Natürel ki yüksek faizle yabancıların tasarrufunu Türkiye’ye çekme siyaseti ülkemizin uzun yıllardır uyguladığı zarurî bir tercihti.
Bunun nedeni ise çok açıktı: Ulusal tasarrufa aktaracak kadar ulusal gelir yaratamıyorduk. Yaratılan gelir üzerindeki tasarruf oranı da düşüktü. Üretim ve de ihracat kalemleri katma pahası düşük eserlerden oluşuyordu.
Hakikaten Sayın Ege Cansen’in kavramlarını ödünç alacak olursak; 1994 ile 2001 kriz yılları hariç, 1980’den bu yana, Türkiye para sahipleri için bir “faiz cenneti”, TL ile borçlananlar için ise bir “faiz cehennemi” olmuştu.
İsterseniz ABD Doları ve Euro cinsinden dış borçlanma maliyetlerine (faiz oranlarına) bir bakalım.
Artık bir de TL cinsinden kuponsuz senetlerin yıllık bileşik borçlanma faizlerine bakalım.
Bu tablolar, dünya ortalamalarının üzerinde gerçek faiz vererek yabancı yatırımcıyı Türkiye’ye cezbedecek kadar cazipti.
Artık zincirin son halkası pek açık bir biçimde yabancıların neden koşa coşa Türkiye’ye geldiklerini ortaya çıkarıyor sevgili okuyucular: Yüksek gerçek faiz.
Pekala, bugün geldiğimiz noktada Türkiye’nin finansman muhtaçlığı azalmış mıdır?
Hayır, maalesef gereksinim devam etmektedir.

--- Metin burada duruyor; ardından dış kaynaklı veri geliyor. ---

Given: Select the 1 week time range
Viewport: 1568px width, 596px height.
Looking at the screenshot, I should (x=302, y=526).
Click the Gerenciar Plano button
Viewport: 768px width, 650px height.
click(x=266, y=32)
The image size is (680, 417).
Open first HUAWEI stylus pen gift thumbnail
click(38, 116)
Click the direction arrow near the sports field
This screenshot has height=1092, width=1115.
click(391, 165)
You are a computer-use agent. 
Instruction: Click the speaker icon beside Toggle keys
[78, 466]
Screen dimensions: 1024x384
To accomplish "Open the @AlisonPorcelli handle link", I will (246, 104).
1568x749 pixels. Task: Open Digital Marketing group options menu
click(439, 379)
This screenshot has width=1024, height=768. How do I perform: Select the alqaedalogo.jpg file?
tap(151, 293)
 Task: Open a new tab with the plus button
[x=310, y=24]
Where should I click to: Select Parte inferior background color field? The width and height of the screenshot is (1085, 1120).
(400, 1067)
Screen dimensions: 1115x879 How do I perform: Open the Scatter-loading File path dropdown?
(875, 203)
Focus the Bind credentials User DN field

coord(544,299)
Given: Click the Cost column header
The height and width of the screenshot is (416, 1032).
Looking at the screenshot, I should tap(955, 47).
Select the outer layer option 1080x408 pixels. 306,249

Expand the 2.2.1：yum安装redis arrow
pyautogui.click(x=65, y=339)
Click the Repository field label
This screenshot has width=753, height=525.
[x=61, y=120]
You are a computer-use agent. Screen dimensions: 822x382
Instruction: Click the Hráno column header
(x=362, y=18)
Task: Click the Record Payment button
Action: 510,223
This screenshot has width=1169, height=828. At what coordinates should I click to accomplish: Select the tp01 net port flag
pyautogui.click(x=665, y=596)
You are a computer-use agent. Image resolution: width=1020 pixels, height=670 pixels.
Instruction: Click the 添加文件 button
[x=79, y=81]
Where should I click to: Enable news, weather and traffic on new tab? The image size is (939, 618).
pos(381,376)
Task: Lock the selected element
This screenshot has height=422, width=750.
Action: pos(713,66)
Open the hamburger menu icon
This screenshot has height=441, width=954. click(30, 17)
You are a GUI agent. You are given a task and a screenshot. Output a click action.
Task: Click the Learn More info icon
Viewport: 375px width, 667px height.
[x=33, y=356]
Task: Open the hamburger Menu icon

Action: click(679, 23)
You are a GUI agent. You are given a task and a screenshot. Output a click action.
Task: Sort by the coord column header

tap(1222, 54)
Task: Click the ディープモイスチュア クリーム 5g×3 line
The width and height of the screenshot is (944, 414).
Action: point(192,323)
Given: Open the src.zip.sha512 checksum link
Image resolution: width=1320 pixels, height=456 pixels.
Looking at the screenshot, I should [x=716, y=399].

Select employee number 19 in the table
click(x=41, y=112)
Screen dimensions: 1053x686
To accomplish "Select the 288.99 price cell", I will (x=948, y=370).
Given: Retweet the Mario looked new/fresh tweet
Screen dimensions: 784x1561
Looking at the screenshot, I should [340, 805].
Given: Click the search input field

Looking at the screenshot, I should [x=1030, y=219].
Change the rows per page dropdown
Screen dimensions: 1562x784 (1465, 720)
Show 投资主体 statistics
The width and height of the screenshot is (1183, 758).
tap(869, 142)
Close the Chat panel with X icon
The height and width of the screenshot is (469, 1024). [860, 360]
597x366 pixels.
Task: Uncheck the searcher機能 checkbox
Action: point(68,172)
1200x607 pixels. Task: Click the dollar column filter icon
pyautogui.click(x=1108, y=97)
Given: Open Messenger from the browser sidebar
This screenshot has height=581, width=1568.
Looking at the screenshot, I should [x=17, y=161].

Hatta tekrar artış eğilimine girmiş gözüküyor.
Holmes’ça Sorular
Yüksek gerçek faiz ödeyerek yaptığımız borçlanmalar, sanayi ve teknolojide aktif bir strateji izlenerek Türkiye’nin kaynak yaratmasında ve dışa bağımlılığının azaltılmasında mı kullanılmıştır?
Bu kaynaklar inşaat, AVM üzere nitelikli katma paha yaratmayan kesimlere mi gitmiştir?
Kamu harcamalarında 5018 sayılı Kanunla getirilen performans temelli harcama mı yoksa bundan bağımsız bir harcama oburluğu mu kelam bahsidir?
On yıllarca ağır yüküne katlandığımız dış borcun tekrar artması kelam konusu mudur?
Aslında her biri bir “soru değil sorun” olan bu bahisleri ortadan kaldırmak için hareket noktası, EKONOMİKULUSAL EGEMENLİĞİ esas alarak YAPISAL ISLAHATLARIN harekete geçirilmesidir.
Sorunu çözecek en temel strateji “Finansman gereksinimini azaltmak ve finansman kaynaklarını artırmak”tan geçiyor.
Milletçe çalışıp, ülkemizin menfaatini kendi çıkarlarımızın önünde tutmadığımız sürece ekonomik kırılganlıklarımız devam edecek ve elde ettiklerimizi yüksek faizle ve her on yılda bir paramızın yabancı paralar karşısındaki sekiz-on kat bedel kaybetmesiyle yoksullaşarak, içeride ve dışarıda para sahibi olanları zenginleştirerek aktarmaya devam edeceğiz.
Yalnızca bugünün sorunu olmayan fakat tekrar yakıcı bir halde gündemimize giren bu kısır döngüden çıkmamızın yolu “çağıyla çağdaş olan yapısal reformlardan” geçiyor.